Brian Miller’s vocals on the first track, “Should Have Known”, immediately captured my attention. There is a faint nasal quality to his vocals reminiscent of Jethro Tull’s Ian Anderson and he twists words in his mouth with an easy confidence. His strong enunciation highlights strong lyrical content. The songwriting takes a layered approach and blends instrumental textures with an almost painterly instinct for feel. A melodic, bluesy guitar solo is brief, but provides the song with a good exclamation point.
The pseudo-classical orchestrations kicking off the improbably titled “Bonfire Rings and Heated Pools” accompanies Miller’s plaintive vocals well. This is a well-written stroll through youthful experiences and has a sharp wit that cuts through any potential sentimentality. A tangible melancholy permeates the piece beneath its pastoral invocation of youthful memory and it leaves a bittersweet aftertaste. Ingenious wordplay largely powers “Hide Behind The Text”, but the wordplay wouldn’t be quite as successful without Brian Miller’s imaginative and playful vocal. Compression is another positive quality. An almost literary compression in their lyrics matches the band’s unerring focus and avoidance of wasted notes. On For A Moment, everything sounds distilled down to its essence and this track is one of the best examples of this technique in action.
A minimalist aesthetic dominates much of “Bixby Canyon Ridge”, but its crescendos revisit the pseudo-classical flare heard in the earlier “Bonfire Rings and Heated Pools” to splendid effect. Those touches add a great deal to this track, but even without them, this is a small but sparkling gem in the band’s portfolio and has much of the same compositional sensitivity distinguishing the rest of this album. “Beauty in the Flames” is a marvelous song accomplishing much through surprising imagery and specific detail. There’s ample humor here as well, particularly from the startling contrasts presented in the lyrics. This is likely too idiosyncratic for the public at large, but those appreciating a fresh take on the well-known “us against the world” song type will recognize the inventiveness here.

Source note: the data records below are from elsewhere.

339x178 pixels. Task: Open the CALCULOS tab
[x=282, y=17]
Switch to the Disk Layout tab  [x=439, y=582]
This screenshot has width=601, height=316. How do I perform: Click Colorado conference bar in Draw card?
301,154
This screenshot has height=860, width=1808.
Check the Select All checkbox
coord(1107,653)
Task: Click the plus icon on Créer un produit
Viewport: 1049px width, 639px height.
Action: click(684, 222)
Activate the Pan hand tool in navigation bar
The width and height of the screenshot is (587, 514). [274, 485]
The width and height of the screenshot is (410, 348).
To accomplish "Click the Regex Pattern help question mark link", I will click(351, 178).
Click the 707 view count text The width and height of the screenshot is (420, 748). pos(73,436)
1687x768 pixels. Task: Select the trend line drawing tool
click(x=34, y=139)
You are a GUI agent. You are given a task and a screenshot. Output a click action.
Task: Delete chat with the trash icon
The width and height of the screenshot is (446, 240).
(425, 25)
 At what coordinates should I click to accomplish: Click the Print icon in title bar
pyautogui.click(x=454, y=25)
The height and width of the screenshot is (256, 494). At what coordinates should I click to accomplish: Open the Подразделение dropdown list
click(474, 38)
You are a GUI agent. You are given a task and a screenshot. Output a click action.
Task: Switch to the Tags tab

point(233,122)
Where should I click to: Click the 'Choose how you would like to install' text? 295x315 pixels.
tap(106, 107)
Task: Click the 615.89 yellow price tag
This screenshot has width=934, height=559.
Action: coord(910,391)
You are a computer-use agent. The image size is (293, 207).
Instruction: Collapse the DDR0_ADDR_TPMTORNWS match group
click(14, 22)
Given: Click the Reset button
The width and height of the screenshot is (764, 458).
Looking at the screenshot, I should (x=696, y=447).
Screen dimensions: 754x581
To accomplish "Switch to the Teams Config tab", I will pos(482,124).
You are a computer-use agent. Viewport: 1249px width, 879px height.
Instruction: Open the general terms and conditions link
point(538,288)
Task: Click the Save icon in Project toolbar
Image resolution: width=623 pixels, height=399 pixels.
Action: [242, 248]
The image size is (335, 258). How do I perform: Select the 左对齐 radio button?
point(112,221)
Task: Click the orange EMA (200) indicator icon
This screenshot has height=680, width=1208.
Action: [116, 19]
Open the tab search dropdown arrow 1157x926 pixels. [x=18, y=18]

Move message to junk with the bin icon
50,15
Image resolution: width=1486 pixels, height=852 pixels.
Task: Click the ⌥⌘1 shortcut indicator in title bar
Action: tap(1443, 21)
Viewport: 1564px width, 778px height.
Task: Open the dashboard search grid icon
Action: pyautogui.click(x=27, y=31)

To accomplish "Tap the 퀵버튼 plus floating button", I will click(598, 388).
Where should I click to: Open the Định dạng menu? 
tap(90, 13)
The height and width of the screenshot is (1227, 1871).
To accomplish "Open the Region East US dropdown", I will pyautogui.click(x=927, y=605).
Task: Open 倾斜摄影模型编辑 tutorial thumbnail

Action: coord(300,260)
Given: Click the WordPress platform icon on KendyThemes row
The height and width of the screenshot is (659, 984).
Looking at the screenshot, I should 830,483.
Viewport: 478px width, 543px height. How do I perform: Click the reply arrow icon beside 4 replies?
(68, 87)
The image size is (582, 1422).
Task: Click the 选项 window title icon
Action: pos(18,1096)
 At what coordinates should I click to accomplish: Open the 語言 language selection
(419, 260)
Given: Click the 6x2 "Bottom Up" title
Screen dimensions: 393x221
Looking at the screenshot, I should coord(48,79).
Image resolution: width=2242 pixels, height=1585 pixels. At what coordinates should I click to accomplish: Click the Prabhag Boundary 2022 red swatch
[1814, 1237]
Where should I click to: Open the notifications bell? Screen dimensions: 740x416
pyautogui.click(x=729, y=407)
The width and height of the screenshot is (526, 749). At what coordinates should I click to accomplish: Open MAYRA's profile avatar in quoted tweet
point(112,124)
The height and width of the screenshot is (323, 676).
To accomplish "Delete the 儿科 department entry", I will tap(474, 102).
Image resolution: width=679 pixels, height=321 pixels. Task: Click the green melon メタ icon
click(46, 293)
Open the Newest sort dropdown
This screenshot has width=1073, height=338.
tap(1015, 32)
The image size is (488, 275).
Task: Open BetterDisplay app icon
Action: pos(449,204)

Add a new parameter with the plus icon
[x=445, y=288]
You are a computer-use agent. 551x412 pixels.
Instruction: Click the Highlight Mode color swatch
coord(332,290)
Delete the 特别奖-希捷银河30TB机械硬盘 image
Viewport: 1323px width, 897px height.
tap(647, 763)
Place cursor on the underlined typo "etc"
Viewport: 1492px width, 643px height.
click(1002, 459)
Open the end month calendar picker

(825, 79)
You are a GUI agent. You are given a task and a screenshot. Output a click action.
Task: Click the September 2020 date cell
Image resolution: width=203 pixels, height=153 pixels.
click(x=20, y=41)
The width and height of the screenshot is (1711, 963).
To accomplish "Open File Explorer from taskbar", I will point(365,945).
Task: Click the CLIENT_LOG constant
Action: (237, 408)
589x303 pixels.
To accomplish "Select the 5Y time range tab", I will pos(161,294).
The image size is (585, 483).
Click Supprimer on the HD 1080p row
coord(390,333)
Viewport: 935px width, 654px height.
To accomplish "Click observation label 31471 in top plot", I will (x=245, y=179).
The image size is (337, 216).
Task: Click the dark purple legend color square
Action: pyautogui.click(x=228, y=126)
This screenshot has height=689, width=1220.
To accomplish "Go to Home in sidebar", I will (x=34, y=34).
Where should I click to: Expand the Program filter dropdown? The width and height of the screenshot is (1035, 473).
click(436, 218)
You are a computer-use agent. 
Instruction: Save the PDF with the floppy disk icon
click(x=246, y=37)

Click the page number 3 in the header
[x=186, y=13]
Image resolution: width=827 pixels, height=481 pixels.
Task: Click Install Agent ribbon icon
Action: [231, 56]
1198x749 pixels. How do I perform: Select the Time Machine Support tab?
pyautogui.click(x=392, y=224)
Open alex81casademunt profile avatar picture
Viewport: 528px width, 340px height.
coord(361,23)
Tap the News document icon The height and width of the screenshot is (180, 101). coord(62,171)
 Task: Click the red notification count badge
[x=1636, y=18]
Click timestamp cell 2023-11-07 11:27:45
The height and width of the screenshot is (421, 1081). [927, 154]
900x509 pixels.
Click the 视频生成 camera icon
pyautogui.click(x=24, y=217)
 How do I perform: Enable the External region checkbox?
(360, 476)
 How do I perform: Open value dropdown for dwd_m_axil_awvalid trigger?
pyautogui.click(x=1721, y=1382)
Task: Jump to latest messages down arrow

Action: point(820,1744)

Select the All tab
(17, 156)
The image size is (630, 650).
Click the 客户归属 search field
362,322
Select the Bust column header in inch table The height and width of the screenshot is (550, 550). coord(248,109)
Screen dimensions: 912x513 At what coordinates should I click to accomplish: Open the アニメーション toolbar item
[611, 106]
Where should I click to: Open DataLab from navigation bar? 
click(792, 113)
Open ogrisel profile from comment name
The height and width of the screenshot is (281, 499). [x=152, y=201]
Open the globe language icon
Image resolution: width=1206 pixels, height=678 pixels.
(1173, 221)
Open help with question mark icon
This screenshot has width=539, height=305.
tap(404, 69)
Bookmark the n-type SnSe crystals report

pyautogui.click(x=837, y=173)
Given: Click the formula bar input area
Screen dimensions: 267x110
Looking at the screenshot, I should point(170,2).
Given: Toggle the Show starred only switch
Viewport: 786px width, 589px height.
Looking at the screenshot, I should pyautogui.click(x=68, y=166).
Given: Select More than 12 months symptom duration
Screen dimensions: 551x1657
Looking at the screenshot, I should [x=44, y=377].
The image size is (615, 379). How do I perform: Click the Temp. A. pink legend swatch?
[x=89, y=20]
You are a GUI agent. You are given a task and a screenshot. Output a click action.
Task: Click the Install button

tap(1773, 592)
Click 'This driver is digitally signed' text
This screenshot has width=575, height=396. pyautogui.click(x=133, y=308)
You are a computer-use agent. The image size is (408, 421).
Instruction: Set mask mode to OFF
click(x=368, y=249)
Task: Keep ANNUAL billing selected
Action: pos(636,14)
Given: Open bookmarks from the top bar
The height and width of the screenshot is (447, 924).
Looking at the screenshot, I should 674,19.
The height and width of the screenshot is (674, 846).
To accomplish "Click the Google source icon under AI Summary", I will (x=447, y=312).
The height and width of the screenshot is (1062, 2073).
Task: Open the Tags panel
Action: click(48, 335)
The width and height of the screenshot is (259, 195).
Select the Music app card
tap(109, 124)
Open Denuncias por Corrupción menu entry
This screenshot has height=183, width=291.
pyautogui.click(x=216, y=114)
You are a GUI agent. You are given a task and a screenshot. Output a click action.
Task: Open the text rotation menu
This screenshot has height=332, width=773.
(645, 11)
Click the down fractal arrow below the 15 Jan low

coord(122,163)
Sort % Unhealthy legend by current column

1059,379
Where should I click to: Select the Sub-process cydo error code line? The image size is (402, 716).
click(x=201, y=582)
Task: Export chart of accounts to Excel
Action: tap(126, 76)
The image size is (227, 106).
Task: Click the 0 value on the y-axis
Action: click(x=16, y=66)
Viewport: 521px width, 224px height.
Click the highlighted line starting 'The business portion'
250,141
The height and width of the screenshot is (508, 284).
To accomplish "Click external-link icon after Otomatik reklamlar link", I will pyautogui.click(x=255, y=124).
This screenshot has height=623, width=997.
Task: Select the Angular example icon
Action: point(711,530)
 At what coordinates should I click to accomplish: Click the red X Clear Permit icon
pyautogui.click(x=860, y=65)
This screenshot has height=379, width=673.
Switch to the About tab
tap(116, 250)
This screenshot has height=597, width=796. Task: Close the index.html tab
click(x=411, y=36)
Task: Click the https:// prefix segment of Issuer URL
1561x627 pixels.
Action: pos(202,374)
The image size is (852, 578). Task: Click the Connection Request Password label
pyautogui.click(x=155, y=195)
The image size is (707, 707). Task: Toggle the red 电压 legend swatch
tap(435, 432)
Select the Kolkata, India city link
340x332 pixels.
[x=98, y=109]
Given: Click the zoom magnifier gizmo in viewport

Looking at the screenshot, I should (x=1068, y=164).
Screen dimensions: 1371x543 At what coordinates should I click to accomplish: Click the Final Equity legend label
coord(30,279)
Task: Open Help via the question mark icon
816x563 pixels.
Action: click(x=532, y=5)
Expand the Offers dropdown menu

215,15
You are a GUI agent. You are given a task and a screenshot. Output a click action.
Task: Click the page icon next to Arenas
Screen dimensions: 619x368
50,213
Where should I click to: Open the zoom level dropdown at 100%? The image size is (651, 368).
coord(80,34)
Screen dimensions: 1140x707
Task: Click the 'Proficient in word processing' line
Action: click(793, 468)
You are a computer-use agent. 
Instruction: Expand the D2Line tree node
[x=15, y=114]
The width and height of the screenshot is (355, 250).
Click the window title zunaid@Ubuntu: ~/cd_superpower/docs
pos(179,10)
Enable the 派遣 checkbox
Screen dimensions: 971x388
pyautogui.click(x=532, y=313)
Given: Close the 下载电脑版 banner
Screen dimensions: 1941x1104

The sensitive acoustic stylings of “Beginnings” promises more intimate fare than earlier songs and delivers. There isn’t any pomp or pop flourishes found during this brief track – just lyrical acoustic guitar and Brian Miller’s strong, if not a little unusual, voice confidently moving through another thoughtfully crafted lyric. Escher’s Enigma closes things with a nearly unrecognizable cover of the Guns n Roses classic “Sweet Child ‘o Mine”. Giving a virtual standard an acoustic setting isn’t shocking, but slowing down and stressing its melodic strengths in this fashion is a minor revelation for such a familiar song. Revelations abound on this album. It’s eye-opening to find two musicians so sympathetic to each other’s aims and willing to craft such distinctly unique music and, when the duo defer to commercial expectations like the final song, they carry it off with such identifiable grace that one cannot help but admire their skill.